The damned sheep could hang. “You’re doubtless about to inflict it on me.”

“Lady Nita deserves more than a husband who tolerates her because she brings a herd of valuable sheep to the union. We are agreed on that, though I do want those sheep.”

“So you’ve said.” Though apparently, St. Michael could buy all the merinos he wanted elsewhere, and probably buy his own county to stash them in too.

“Doesn’t Lady Susannah deserve the same consideration? If you made it clear to Nash that Lady Susannah comes without a substantial settlement, would he still seek her hand, or is he merely tolerating the lady because she arrives to his arms with a fortune in tow? I suggest you test his resolve at least.”

“Take your suggestions and go count lambs with them, St. Michael. My sisters have returned, and I must greet them.”

Nick would have made his exit, but that troubled, exasperated expression had crossed St. Michael’s features again.

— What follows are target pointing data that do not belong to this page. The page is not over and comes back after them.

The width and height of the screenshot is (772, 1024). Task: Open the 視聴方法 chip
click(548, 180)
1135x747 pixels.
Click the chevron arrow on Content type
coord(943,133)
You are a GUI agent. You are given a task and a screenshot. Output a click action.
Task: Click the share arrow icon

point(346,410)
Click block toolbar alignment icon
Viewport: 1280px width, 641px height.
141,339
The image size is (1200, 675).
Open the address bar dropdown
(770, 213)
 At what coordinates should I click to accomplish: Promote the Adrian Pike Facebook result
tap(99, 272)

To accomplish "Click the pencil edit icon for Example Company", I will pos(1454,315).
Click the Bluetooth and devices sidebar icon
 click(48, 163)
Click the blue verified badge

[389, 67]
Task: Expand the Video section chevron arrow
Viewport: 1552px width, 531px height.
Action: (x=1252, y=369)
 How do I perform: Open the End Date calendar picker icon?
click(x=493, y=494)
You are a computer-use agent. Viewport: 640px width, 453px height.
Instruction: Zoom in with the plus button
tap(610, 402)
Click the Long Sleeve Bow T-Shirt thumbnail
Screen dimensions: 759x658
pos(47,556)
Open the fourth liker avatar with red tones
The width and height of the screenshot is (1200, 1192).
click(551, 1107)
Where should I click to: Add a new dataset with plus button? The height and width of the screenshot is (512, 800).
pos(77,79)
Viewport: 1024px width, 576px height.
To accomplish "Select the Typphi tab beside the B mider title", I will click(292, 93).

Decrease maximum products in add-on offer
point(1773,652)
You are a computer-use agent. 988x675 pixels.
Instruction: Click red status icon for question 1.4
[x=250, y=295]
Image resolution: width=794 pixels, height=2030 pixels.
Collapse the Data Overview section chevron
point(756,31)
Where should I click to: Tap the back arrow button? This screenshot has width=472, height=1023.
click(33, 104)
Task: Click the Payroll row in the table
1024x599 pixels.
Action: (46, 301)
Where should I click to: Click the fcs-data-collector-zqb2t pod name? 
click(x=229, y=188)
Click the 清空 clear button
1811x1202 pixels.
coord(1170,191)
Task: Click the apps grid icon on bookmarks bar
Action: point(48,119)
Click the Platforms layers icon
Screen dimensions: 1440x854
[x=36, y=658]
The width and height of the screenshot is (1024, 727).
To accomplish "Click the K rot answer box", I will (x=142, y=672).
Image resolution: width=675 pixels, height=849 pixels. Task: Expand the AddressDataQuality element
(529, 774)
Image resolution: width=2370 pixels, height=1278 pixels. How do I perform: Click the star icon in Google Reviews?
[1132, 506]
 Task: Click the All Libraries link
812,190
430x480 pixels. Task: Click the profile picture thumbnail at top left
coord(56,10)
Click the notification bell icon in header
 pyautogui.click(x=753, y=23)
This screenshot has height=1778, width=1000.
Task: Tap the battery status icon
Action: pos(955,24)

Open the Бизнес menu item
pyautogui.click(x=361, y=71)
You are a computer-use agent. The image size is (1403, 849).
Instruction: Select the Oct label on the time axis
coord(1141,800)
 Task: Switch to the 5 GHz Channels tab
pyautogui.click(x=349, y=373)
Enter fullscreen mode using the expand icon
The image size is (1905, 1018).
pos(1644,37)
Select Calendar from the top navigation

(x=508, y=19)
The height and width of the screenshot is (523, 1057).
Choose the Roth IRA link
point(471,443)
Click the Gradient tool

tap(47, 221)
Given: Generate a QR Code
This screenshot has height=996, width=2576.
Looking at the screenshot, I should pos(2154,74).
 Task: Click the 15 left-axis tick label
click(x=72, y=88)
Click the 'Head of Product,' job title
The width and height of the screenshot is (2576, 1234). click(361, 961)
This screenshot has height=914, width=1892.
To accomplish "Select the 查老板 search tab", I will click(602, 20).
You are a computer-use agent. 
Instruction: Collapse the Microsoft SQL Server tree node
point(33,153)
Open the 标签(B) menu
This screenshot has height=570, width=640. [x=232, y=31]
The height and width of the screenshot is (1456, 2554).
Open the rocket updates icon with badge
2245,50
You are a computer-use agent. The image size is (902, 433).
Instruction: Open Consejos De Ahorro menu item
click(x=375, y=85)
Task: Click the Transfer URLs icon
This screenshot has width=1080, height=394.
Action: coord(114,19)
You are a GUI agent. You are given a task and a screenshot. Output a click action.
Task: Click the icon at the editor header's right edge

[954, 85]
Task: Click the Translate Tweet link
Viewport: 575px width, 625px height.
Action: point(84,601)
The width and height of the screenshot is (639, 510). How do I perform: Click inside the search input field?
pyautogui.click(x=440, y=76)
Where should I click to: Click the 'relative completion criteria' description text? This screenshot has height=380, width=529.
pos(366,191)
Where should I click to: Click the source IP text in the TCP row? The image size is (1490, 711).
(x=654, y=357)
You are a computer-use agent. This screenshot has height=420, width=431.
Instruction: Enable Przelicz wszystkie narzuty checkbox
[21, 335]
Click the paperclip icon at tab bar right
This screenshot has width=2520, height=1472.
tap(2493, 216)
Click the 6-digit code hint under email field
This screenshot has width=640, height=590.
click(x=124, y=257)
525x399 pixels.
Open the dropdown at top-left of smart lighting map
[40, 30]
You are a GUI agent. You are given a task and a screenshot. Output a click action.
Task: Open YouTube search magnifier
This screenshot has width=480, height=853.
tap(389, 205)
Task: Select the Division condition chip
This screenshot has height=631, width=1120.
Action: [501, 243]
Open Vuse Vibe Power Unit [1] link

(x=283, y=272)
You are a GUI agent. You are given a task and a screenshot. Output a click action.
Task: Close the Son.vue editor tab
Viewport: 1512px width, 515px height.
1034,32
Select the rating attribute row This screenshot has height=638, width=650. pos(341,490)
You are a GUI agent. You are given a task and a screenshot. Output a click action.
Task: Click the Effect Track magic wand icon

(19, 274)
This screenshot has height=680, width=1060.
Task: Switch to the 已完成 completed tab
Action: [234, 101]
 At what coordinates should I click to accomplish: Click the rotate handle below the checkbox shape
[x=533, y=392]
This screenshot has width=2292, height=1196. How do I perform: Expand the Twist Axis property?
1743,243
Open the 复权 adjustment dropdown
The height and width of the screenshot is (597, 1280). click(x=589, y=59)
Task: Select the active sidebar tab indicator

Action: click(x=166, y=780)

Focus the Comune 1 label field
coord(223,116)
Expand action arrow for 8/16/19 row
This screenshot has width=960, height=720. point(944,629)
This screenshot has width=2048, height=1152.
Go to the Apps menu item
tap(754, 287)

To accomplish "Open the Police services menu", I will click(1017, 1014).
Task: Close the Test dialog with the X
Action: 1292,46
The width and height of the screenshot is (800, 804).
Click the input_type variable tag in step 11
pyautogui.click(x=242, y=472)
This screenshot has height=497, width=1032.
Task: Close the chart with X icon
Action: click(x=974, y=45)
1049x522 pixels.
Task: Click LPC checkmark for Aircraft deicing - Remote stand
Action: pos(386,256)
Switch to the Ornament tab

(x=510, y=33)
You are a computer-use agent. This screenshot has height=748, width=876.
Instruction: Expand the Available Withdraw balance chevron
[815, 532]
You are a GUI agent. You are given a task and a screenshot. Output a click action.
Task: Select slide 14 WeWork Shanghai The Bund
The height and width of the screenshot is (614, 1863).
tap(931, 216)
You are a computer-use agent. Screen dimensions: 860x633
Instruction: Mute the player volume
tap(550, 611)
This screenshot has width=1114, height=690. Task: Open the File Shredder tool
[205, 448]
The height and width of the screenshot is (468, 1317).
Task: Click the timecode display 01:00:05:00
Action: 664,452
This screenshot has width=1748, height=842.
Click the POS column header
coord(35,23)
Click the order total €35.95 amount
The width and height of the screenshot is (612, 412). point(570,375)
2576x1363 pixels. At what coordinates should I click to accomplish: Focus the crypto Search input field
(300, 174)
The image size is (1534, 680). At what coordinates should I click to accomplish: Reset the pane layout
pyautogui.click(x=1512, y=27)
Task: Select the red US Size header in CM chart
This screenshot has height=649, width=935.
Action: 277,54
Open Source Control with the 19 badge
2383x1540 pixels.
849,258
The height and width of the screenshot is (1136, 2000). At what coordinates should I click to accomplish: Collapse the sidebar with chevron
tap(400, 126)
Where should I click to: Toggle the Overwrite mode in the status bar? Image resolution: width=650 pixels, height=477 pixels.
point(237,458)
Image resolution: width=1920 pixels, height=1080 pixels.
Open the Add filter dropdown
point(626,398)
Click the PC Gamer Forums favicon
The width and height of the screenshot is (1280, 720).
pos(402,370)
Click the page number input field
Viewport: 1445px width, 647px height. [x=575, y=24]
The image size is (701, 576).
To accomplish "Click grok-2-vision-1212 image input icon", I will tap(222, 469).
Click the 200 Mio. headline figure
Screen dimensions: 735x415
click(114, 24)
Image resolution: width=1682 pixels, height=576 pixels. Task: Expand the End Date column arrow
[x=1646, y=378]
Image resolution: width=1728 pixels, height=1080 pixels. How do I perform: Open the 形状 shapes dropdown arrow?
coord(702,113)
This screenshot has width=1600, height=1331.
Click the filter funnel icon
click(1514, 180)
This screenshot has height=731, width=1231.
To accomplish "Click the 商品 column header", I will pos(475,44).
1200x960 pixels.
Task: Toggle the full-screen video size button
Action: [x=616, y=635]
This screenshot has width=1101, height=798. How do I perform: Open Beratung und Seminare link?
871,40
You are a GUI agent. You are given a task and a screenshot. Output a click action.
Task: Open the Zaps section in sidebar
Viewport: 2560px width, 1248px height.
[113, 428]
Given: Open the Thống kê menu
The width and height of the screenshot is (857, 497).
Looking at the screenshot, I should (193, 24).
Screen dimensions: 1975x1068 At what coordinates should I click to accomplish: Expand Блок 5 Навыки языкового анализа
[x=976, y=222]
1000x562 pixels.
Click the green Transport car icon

“If I’m to marry Lady Nita, and these excesses of Christian charity, as you call them, will soon be curtailed, why bother castigating her for them?”

Innocent and ignorant, but not devoid of all chivalry. Nick took encouragement where he could find it.

“You are willing to marry her, St. Michael, with or without the sheep. I comprehend this and commend you for your great magnanimity or shrewdness or whatever—though I notice you’ve not mentioned true love. Despite what you might think of my dunderheaded attempts at being the earl, I am also Nita’s brother, and I love her. You are a fine, well-bred ram, and will turn all the heads at the assembly, et cetera and so forth. Nothing in our discussion, however, allows me to conclude that
Lady
Nita
will have
you
.”

Nick bowed and left, lest the consternation on St. Michael’s face inspire hearty, and not exactly hospitable, laughter.